Big Money Floods Venice Beach

Is a gentrified Venice Beach still Venice Beach? With median home prices topping $1.4 million, the area's eclectic characters can't afford to stay. Investors and the tech industry say the change is only natural.

1 minute read

August 28, 2015, 9:00 AM PDT

By Philip Rojc @PhilipRojc


Abbot Kinney

Michael Dorausch / Flickr

Venice Beach is on the path to becoming something very different. Some are now calling the area Silicon Beach. "As skyrocketing real estate prices push longtime residents out of this oceanside district of Los Angeles, corporate chains are replacing funky shops, and tech geeks are emerging as a dominant part of the scene."

Google and Snapchat stand out among a throng of start-ups and plentiful investment by moneyed interests.
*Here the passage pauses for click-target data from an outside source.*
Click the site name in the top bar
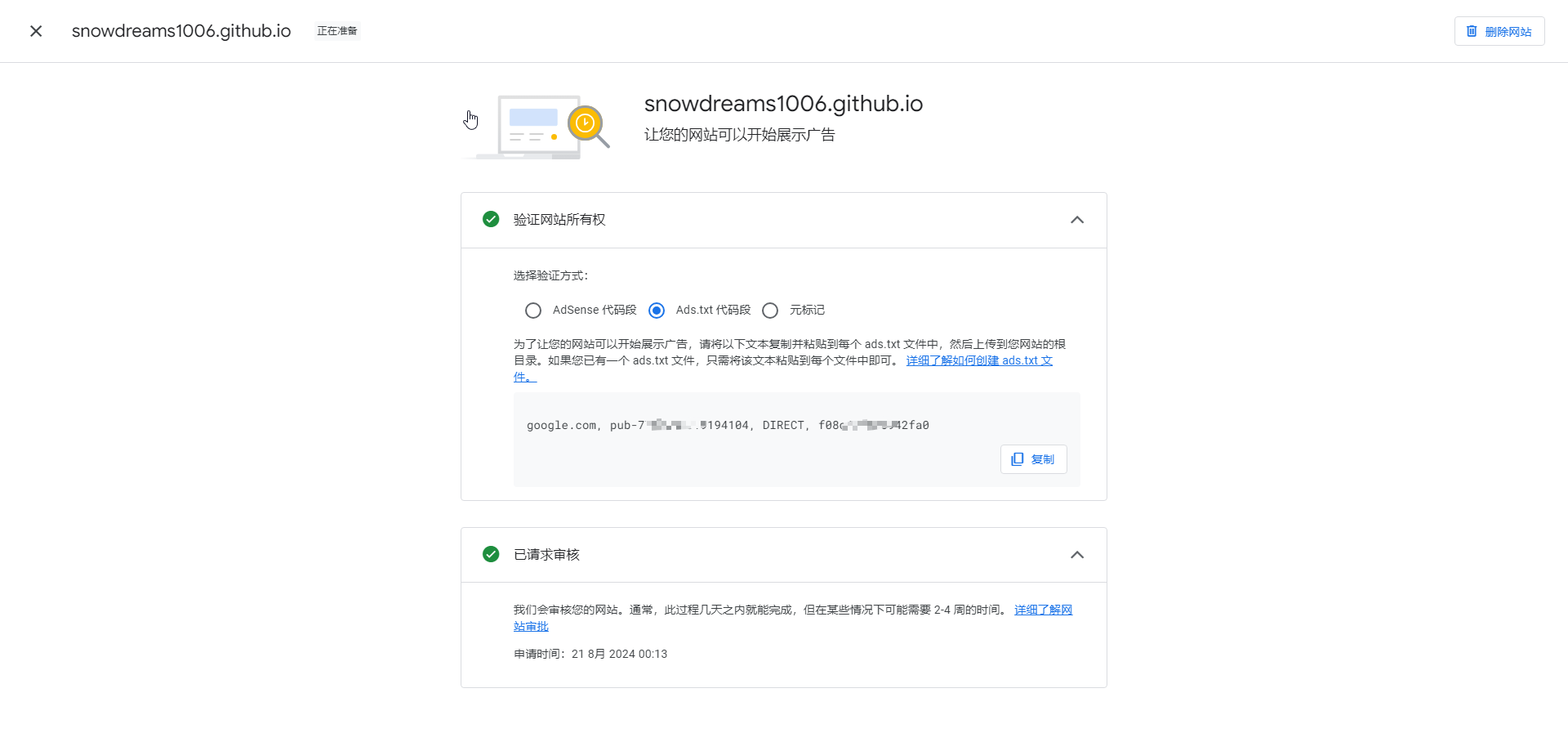This screenshot has width=1568, height=751. coord(181,31)
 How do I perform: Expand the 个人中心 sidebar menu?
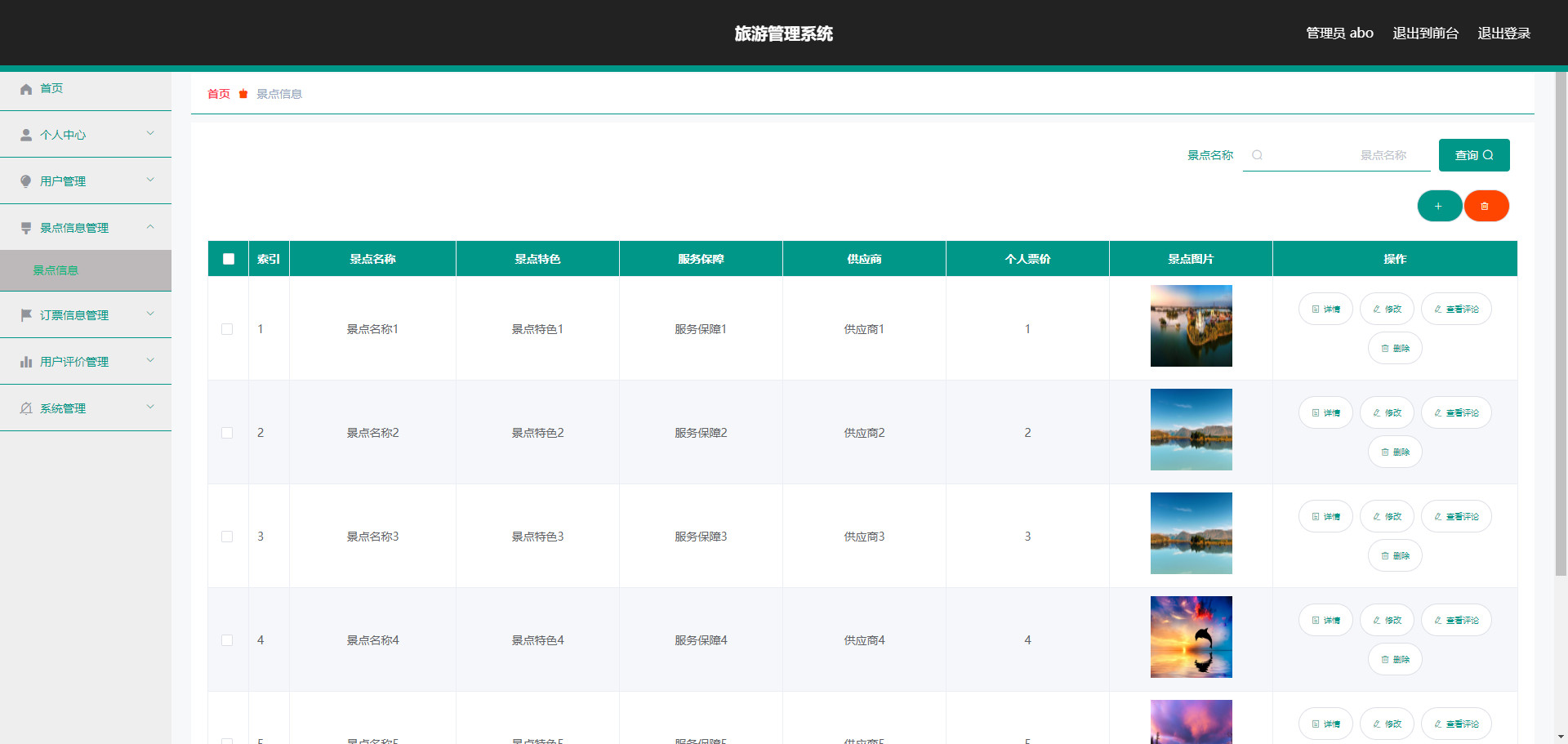[x=86, y=135]
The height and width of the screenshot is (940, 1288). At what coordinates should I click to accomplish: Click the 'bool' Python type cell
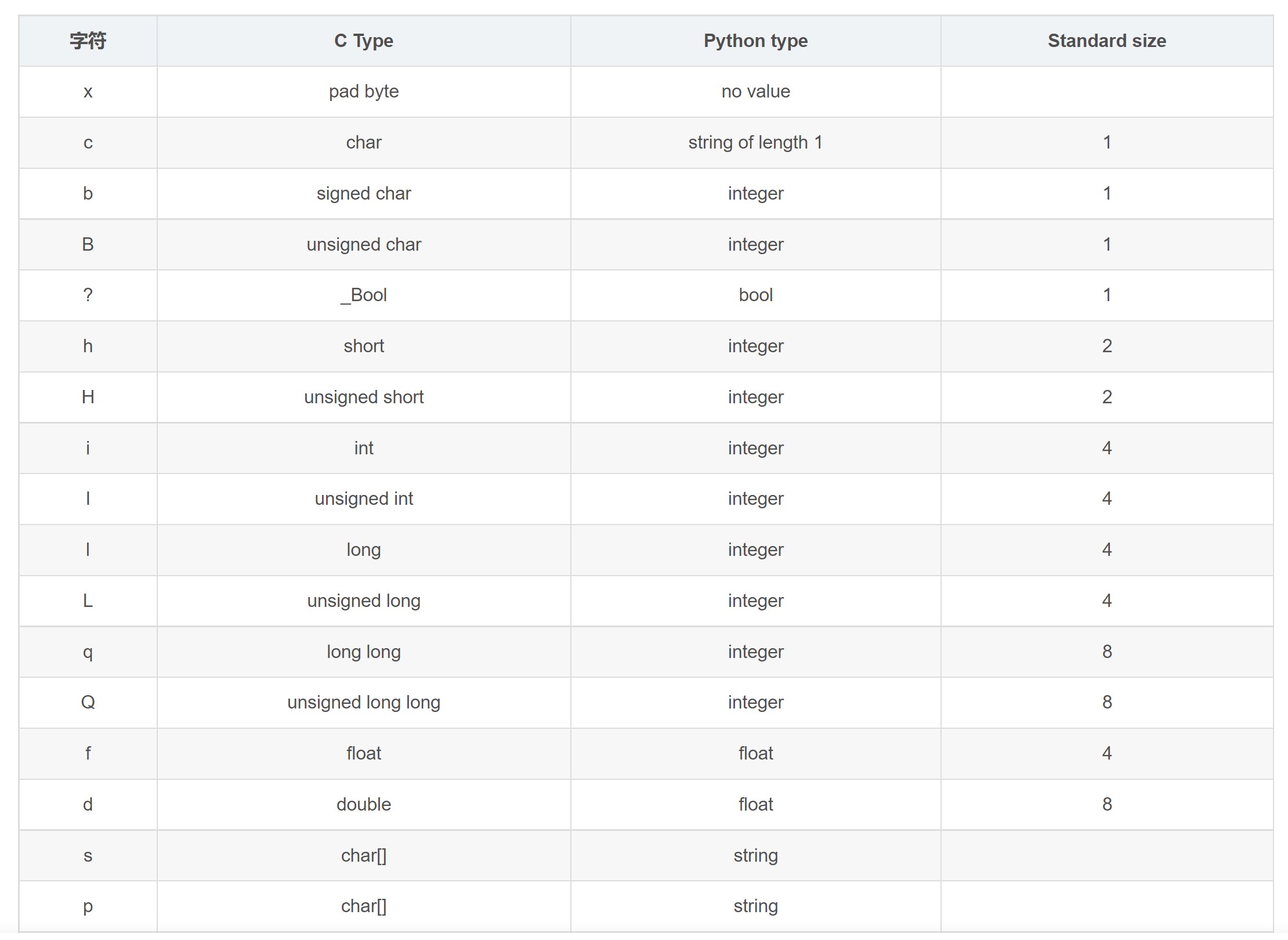755,295
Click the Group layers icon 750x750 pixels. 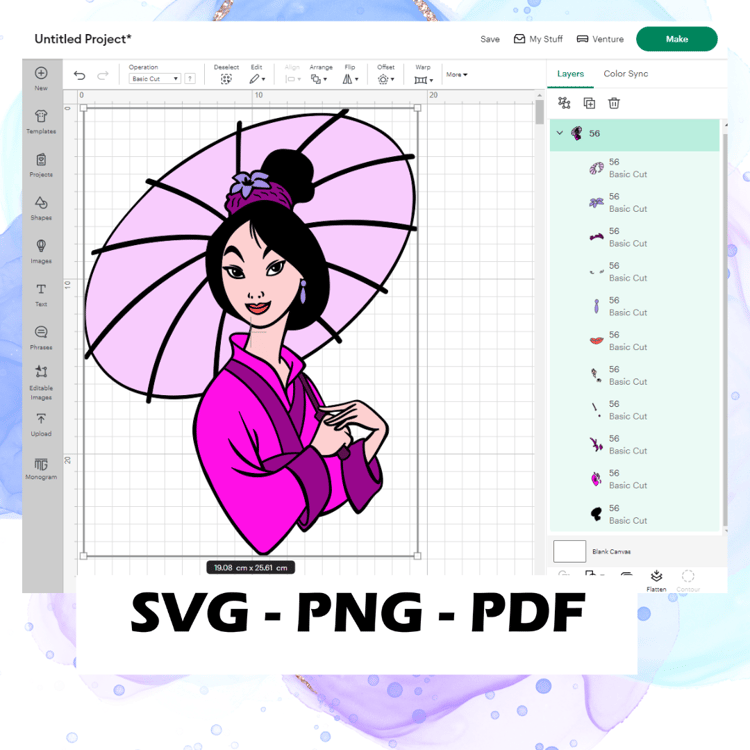tap(564, 102)
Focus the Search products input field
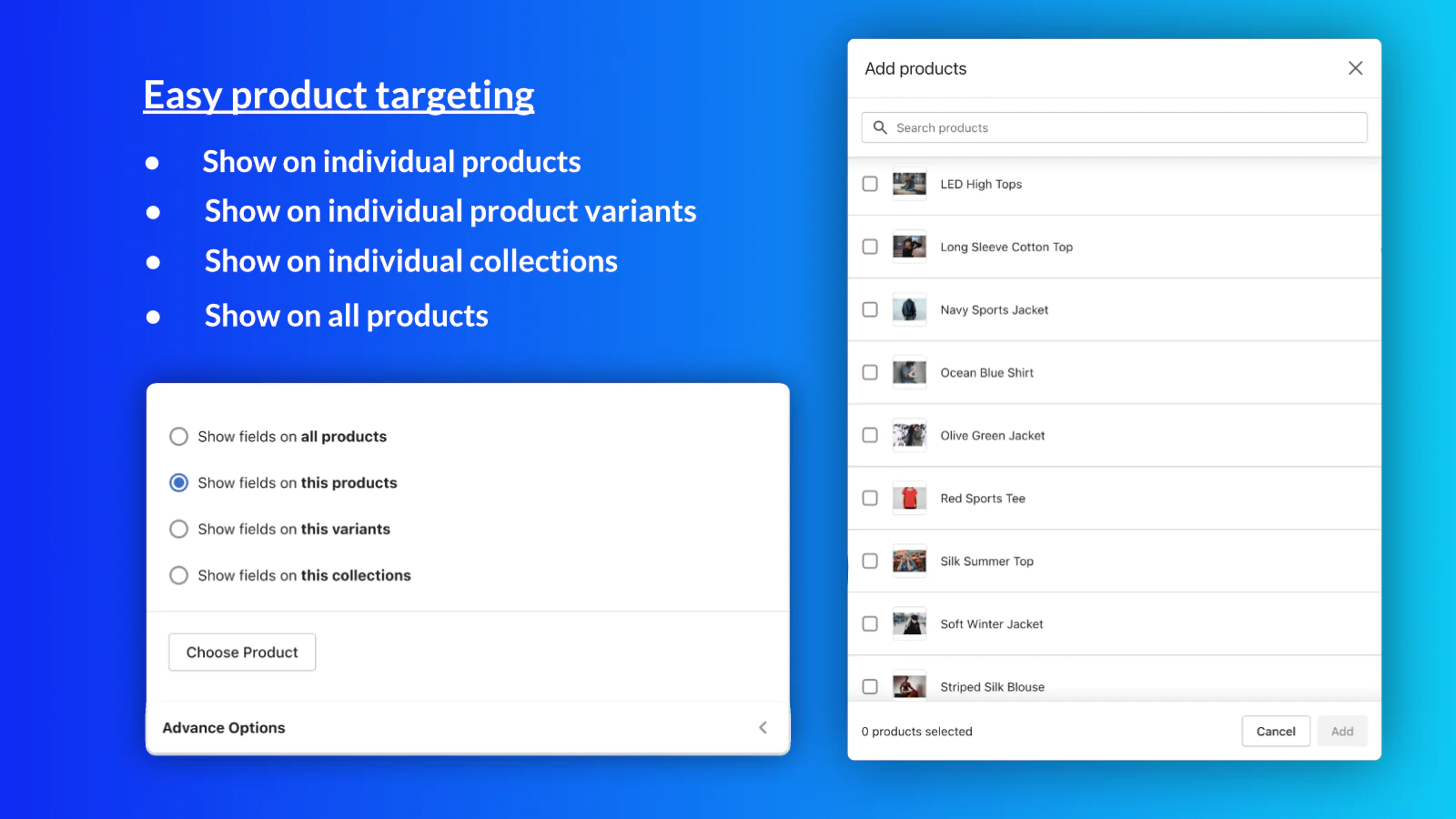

Median home prices are up from $832,000 to $1.4 million in the past five years alone. Abbot Kinney Boulevard, formerly a space for bohemian shops and eateries, has gone full yuppie. "In a stunner last month, a piece of commercial property on the boulevard sold for $44 million to a New York partnership [...] Jaws had also dropped when the same property sold for $20 million two years ago."

Venice's breakneck gentrification is pushing out the artists and musicians who defined the area for so many years. Some commentators call it natural, prime beachfront property finally coming into the value it should have had all along. Venice is now the top Airbnb spot in L.A.

If that's the case, the area's hippies and avant-garde artists will need to find somewhere else to call home. Or as one resident put it, "A lot of other people, they just disappear, dude."